Could you rewrite every row below with "Screen dimensions" changed to "Screen size" and everything else left as it is?

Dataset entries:
::::::::::

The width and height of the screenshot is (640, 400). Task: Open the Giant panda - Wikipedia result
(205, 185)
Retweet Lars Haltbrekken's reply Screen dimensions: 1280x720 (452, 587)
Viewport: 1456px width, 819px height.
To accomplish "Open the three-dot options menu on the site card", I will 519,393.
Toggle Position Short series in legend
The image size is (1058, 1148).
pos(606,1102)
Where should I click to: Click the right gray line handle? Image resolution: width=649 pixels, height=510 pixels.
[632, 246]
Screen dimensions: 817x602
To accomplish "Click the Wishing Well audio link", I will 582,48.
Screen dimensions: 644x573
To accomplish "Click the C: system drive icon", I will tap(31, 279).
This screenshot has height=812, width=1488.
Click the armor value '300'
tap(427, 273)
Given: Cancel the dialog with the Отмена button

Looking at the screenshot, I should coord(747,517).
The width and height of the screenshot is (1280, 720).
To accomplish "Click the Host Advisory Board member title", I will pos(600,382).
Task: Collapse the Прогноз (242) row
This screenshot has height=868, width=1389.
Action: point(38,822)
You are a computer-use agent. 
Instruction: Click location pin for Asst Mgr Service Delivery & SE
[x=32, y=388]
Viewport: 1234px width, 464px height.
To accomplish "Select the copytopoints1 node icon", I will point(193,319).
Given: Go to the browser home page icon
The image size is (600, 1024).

::::::::::

# Task response:
The width and height of the screenshot is (640, 400). Task: Open the Giant panda - Wikipedia result
(205, 185)
Retweet Lars Haltbrekken's reply Screen size: 1280x720 (452, 587)
Viewport: 1456px width, 819px height.
To accomplish "Open the three-dot options menu on the site card", I will 519,393.
Toggle Position Short series in legend
The image size is (1058, 1148).
pos(606,1102)
Where should I click to: Click the right gray line handle? Image resolution: width=649 pixels, height=510 pixels.
[632, 246]
Screen size: 817x602
To accomplish "Click the Wishing Well audio link", I will 582,48.
Screen size: 644x573
To accomplish "Click the C: system drive icon", I will tap(31, 279).
This screenshot has height=812, width=1488.
Click the armor value '300'
tap(427, 273)
Given: Cancel the dialog with the Отмена button

Looking at the screenshot, I should coord(747,517).
The width and height of the screenshot is (1280, 720).
To accomplish "Click the Host Advisory Board member title", I will pos(600,382).
Task: Collapse the Прогноз (242) row
This screenshot has height=868, width=1389.
Action: point(38,822)
You are a computer-use agent. 
Instruction: Click location pin for Asst Mgr Service Delivery & SE
[x=32, y=388]
Viewport: 1234px width, 464px height.
To accomplish "Select the copytopoints1 node icon", I will point(193,319).
Given: Go to the browser home page icon
The image size is (600, 1024).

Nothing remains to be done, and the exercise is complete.